Why We Didn’t “Just Add AI Images” to Metodika

The Illusion of Infinite AI

Statements like this without reflection of the current profit margins (or mire like their absence) of AI. Yes, google can throw some free nano bananas as you. A Series-whatever-the-hell bs company that will not be around in 5 years can put 10 and not expect you to pay much of that because there is plenty of VC money burn.

A Small-Indie-Company™ bum like me, however, needs to be tight with his coins.

The Cost–Quality–Speed Triangle

There’s a brutal triangle in image generation: cheap, fast, high quality. Pick two.

Cheap & Fast Models

Cheap models are fast, and fast models are cheap - but are garbage. Maybe good enough to bamboozle your grandma on facebook but not solid enough to put in an education material that people (at least as of 2026) have expectations to be remotely correct.

Gemini Flash 2.5 fumbling at the `produce-real-words` hurdle; this pleasure cost me 4 cents. Seadanceimage gen

Seadance tackling the same bisector task - almost no typos (tripped up by new line continuation 😔) but hopelessly lost in wonderful world of spacial awareness. Cost is similar to Gemini 2.5

Frontier Models

A good image will cost something like 10-15 cents PER piece. At the cost of 5 of those, you can generate a decently-sized book. This will also take a minute to generate. If you are waiting for this in your Chat GPT while you scroll tiktok, this is kind of ok, but when this is one of many steps in generation of documents that people like to seen sooner than later, this time adds up.

The Boring Route: Real Images

So we made a choice. We went the boring route. Instead of generating images, we decided to retrieve them - openly licensed, real-world, non-AI, age-appropriate, and verifiable.

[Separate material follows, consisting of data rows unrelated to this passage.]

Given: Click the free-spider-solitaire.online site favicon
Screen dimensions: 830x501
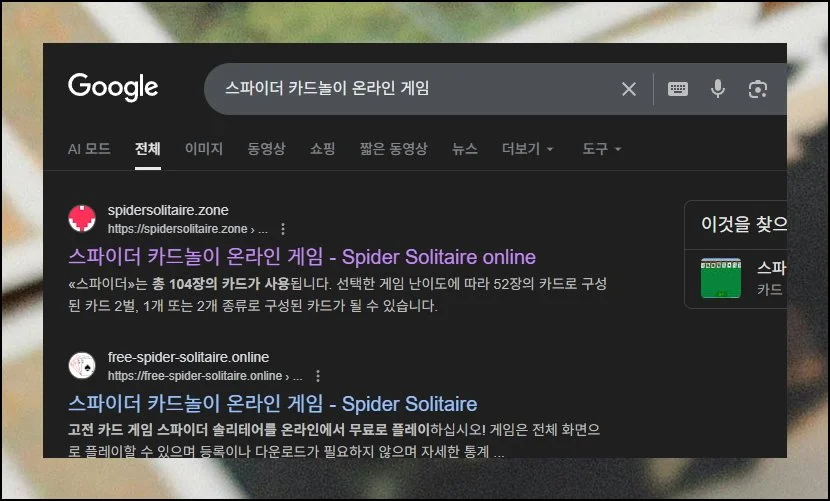Looking at the screenshot, I should click(x=82, y=366).
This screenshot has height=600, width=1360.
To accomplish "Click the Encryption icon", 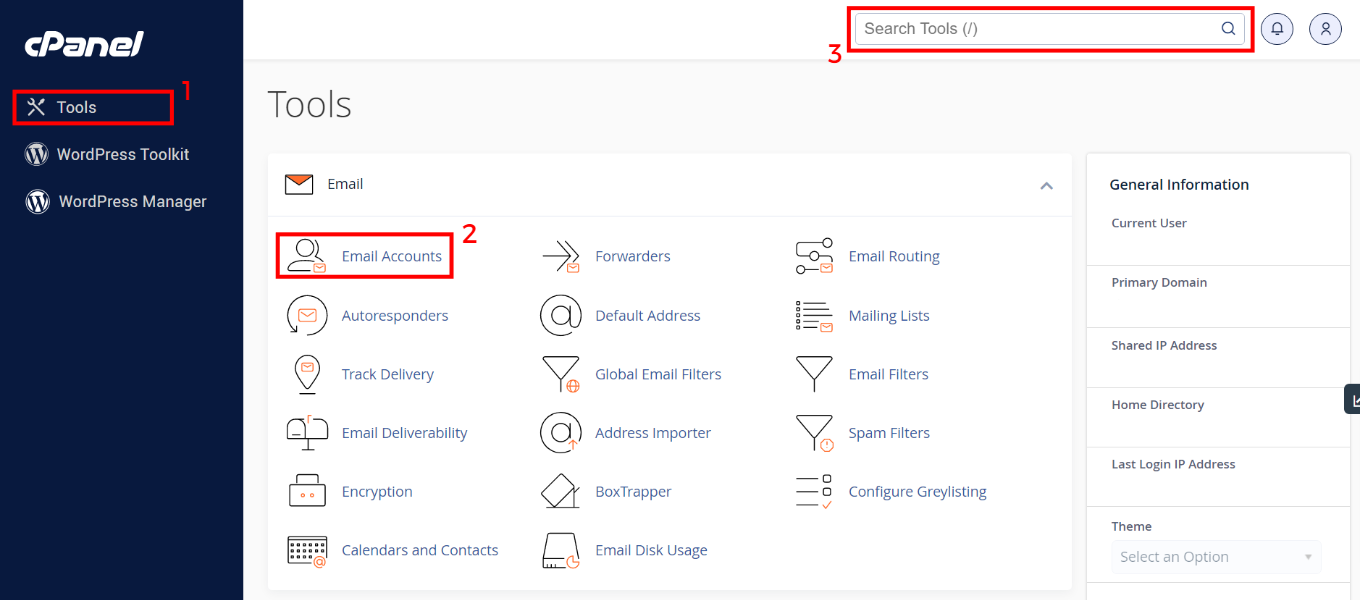I will tap(307, 492).
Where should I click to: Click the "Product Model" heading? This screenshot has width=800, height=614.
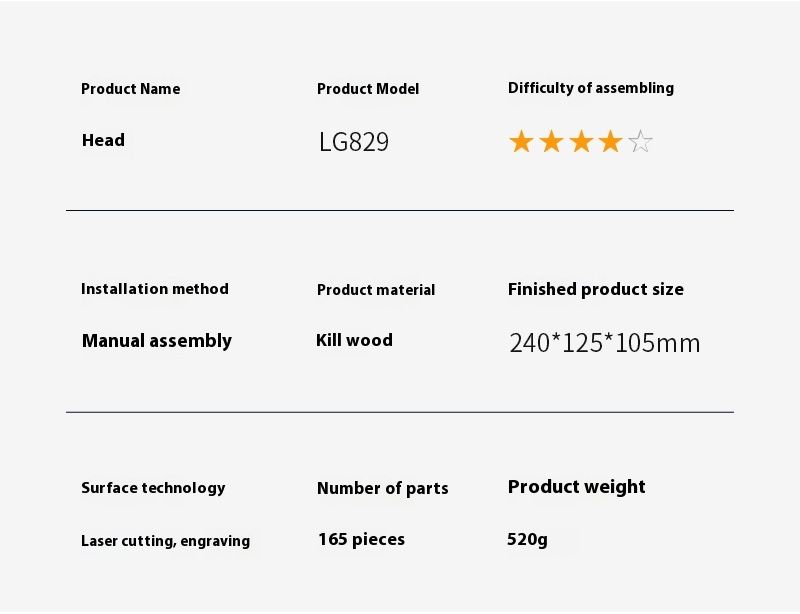point(368,89)
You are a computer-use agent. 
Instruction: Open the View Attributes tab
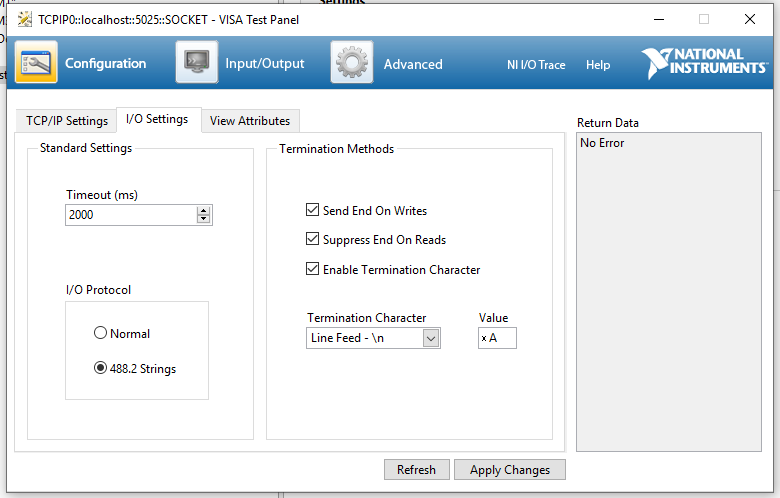(250, 121)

We rely on sources aggregated via Openverse: historical artifacts, natural phenomena, real places, real people, real objects. No extra fingers. No distorted maps. No fictionalized “educational vibes.” Just reality.

But retrieval at scale is not trivial either. You can’t just fire off a static query like “frog image” and call it a day. Context matters: grade level, subject, surrounding paragraph, cultural relevance, language, and even what other images have already been selected.

The Agentic Image Retrieval Loop

Yes, I generated a nano banana to illustrate the agent

Instead of issuing a single search request, we built a tool-loop agent. It receives the subject, grade, lesson topics, the paragraph preceding the image, and the target language. It generates an English search query, calls Openverse, evaluates metadata, and retries when necessary - broadening the query if results are empty or narrowing it if results are noisy.

It performs a “vibe check” against topic alignment, age appropriateness, sensitive content, and duplication with already selected images. It avoids logos, posters, diagrams, and AI-style noise. It settles for “good enough and correct” rather than “perfect but fragile.”

Why This Matters in Education

In math, we might ground Fibonacci in a shell instead of generating a surreal spiral. In biology, instead of prompting “elasmobranch cartilaginous fishes,” we search for “shark in ocean,” because the goal is recognition, not academic showmanship. In literature, we prefer an author portrait or a historically relevant scene over a stylized AI fantasy.

In early grades, even letter-based visual associations require cultural awareness - searching in English while thinking in Bulgarian.

The Trade-Off

Is this as flashy as AI image generation? No. Does it make better demo screenshots? Probably not. But it scales, controls cost, and it improves trust.

At scale, every design decision compounds. We chose the boring route. And in education, boring is often the responsible choice.